L'Académie suédoise échoue à empêcher un groupe néonazi d'utiliser des poèmes classiques

L'Académie suédoise échoue à empêcher un groupe néonazi d'utiliser des poèmes classiques
L'Académie suédoise échoue à empêcher un groupe néonazi d'utiliser des poèmes classiques - © thomas-bethge - Getty Images/iStockphoto

Peut-on empêcher un groupuscule néonazi de s'approprier des poèmes classiques afin de défendre les intérêts de la culture?

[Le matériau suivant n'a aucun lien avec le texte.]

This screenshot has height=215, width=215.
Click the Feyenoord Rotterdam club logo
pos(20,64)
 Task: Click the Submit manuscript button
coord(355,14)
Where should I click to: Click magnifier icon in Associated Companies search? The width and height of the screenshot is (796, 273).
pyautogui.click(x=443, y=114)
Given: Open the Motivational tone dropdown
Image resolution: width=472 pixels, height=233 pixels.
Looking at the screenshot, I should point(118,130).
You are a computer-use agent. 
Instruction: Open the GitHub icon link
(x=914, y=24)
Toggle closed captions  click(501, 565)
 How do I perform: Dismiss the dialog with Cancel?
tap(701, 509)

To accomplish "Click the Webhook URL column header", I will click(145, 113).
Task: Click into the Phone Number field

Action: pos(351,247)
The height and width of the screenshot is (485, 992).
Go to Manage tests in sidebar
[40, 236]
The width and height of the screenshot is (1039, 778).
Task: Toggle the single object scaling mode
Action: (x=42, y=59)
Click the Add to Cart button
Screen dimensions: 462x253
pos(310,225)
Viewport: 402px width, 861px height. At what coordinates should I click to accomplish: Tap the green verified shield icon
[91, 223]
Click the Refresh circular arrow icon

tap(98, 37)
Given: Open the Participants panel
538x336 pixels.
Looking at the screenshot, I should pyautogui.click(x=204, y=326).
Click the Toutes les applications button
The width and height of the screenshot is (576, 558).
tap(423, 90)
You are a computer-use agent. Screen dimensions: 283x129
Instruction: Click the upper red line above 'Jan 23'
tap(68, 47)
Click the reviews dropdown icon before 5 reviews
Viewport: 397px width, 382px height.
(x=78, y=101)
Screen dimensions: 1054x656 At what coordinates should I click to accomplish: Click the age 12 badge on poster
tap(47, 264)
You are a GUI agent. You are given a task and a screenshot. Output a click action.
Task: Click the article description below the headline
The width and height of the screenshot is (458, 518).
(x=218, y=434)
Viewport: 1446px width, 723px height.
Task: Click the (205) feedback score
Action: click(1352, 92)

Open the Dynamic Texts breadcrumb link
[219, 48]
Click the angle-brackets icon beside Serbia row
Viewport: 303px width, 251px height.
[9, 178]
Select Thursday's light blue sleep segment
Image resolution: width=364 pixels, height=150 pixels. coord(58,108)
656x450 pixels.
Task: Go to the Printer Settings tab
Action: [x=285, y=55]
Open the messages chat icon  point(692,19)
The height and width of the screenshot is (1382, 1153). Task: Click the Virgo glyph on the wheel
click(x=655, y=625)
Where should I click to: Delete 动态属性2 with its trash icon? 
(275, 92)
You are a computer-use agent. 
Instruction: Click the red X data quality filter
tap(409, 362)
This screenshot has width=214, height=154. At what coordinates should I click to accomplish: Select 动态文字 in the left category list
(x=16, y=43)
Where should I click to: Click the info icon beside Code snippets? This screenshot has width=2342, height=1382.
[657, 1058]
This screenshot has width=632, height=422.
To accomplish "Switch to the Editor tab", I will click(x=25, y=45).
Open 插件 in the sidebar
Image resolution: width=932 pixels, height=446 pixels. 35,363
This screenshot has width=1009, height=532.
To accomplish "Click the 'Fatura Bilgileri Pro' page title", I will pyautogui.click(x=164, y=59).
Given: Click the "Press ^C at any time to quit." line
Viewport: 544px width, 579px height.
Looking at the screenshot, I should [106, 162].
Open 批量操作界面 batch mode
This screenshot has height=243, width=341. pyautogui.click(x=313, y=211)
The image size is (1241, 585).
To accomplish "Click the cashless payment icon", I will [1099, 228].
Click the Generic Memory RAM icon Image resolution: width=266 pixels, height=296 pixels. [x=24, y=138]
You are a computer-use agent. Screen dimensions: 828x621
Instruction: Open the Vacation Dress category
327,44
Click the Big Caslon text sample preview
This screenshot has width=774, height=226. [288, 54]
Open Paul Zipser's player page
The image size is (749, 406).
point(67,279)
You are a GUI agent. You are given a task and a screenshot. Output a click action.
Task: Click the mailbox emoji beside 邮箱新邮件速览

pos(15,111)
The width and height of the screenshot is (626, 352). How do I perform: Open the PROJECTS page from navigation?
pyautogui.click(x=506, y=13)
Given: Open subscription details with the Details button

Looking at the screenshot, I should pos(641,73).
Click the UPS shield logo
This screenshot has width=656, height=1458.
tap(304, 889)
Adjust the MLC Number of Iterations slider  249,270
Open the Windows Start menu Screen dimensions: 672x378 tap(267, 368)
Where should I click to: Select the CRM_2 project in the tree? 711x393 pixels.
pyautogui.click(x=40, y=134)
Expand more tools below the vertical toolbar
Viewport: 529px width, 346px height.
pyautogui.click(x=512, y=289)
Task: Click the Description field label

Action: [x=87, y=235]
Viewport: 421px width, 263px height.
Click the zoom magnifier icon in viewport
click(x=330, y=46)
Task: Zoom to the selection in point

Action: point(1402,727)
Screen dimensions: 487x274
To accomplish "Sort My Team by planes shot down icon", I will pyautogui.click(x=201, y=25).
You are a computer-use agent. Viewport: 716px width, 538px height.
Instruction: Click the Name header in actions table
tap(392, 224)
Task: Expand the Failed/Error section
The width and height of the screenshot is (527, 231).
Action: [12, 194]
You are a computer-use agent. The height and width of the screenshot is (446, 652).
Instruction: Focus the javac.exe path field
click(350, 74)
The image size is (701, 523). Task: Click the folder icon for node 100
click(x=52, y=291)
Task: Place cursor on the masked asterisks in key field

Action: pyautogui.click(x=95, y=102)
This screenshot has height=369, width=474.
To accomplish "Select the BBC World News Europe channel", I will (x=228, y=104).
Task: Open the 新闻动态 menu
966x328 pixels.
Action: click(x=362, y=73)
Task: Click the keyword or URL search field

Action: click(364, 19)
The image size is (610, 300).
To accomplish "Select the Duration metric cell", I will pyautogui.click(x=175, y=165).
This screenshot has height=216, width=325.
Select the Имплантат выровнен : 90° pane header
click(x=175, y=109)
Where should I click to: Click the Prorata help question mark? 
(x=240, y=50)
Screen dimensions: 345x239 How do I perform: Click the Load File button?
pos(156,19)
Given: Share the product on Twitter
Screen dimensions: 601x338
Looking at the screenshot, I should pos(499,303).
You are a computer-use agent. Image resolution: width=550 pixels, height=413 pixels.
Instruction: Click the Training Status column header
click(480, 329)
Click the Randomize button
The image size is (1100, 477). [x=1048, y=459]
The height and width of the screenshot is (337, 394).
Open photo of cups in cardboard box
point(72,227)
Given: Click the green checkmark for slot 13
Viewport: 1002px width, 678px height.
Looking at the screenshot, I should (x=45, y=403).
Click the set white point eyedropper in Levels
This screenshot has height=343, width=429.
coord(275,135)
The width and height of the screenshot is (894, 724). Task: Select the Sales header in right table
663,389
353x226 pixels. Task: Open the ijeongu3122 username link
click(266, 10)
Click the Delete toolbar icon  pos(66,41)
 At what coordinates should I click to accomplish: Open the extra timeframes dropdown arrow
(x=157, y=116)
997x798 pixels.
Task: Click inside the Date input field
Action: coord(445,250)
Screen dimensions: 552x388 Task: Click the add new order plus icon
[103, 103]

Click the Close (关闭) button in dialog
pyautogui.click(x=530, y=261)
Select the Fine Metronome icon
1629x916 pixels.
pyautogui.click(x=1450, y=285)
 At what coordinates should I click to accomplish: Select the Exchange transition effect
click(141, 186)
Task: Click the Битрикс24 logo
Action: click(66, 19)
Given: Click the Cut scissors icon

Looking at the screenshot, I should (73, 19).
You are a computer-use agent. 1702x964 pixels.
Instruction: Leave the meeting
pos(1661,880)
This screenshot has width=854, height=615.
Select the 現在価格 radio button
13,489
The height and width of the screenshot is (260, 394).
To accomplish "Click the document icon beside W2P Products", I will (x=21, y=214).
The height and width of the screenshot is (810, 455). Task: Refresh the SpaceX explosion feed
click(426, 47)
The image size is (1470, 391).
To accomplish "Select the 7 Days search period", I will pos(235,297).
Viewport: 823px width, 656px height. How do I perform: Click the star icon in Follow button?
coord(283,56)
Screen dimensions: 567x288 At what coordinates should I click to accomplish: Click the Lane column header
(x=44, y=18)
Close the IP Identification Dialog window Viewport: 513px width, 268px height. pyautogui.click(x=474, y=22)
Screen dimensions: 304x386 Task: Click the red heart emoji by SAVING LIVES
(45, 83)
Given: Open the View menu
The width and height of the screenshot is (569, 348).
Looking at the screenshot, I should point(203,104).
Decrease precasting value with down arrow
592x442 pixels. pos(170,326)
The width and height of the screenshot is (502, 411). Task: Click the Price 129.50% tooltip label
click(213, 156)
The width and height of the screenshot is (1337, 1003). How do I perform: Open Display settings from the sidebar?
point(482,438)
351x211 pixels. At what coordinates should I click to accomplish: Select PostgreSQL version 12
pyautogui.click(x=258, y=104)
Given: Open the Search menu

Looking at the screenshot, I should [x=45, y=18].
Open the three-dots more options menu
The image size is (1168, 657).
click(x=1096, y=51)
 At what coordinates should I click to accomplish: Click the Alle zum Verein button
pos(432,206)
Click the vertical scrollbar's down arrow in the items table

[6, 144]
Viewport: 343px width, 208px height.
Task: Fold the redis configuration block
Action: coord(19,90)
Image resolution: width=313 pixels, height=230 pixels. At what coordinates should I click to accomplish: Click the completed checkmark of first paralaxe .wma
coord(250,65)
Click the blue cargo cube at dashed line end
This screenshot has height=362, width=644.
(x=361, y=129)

L'Académie suédoise, connue pour décerner chaque année le prix Nobel de littérature, a été déboutée jeudi par un tribunal à Stockholm, dans une affaire unique.

L'institution avait lancé une procédure pour contester la publication de plusieurs grands poèmes suédois - ceux d'Esaias Tegner (1782-1846), de Viktor Rydberg (1828-1895) et de Verner von Heidenstam - ainsi que d'autres oeuvres littéraires datant de l'ère viking, sur un site internet géré par le Mouvement de résistance nordique (NMR), une organisation néo-nazie née en Suède à la fin des années 1990.

Pour l'Académie suédoise, cette publication allait "à l'encontre des intérêts de la culture intellectuelle" et les oeuvres en question étaient protégées par une législation sur le droit d'auteur qui protège les oeuvres classiques même longtemps après le décès de l'auteur ou l'expiration des droits.

Pour l'institution liée aux Nobel, ces poèmes ne pouvaient être publiés à côté d'éléments "potentiellement criminels ou, à tout le moins, exprimant des remarques désobligeantes ou offensantes sur des groupes ethniques", car cela présenterait les textes "dans un contexte étranger et offensant".

"Des conséquences sur la liberté d'expression et de la presse"

C'est la première fois que cette clause, qui remonte à la création de la loi sur le droit d'auteur en 1960, était invoquée lors d'un procès. Mais la protection des oeuvres classiques ne peut être invoquée devant un tribunal que lorsque l'oeuvre en question a été modifiée, répliquait de son côté le NMR, qui a expliqué avoir publié les textes dans leur forme originale et non modifiée.

La cour spécialisée en propriété intellectuelle qui a jugé l'affaire a finalement estimé que "l'interprétation large portée par l'Académie pourrait avoir des conséquences sur la liberté d'expression et de la presse" et donc décidé de rejeter la demande, a expliqué le juge Tomas Norström.

Le secrétaire permanent de l'Académie, Mats Malm, a déploré qu'un auteur vivant puisse contester en justice la publication des oeuvres au milieu de publications à caractère haineux, mais pas un auteur mort. "C'est là que nous pensons que la protection des oeuvres classiques doit entrer en jeu", a-t-il déclaré à l'agence TT.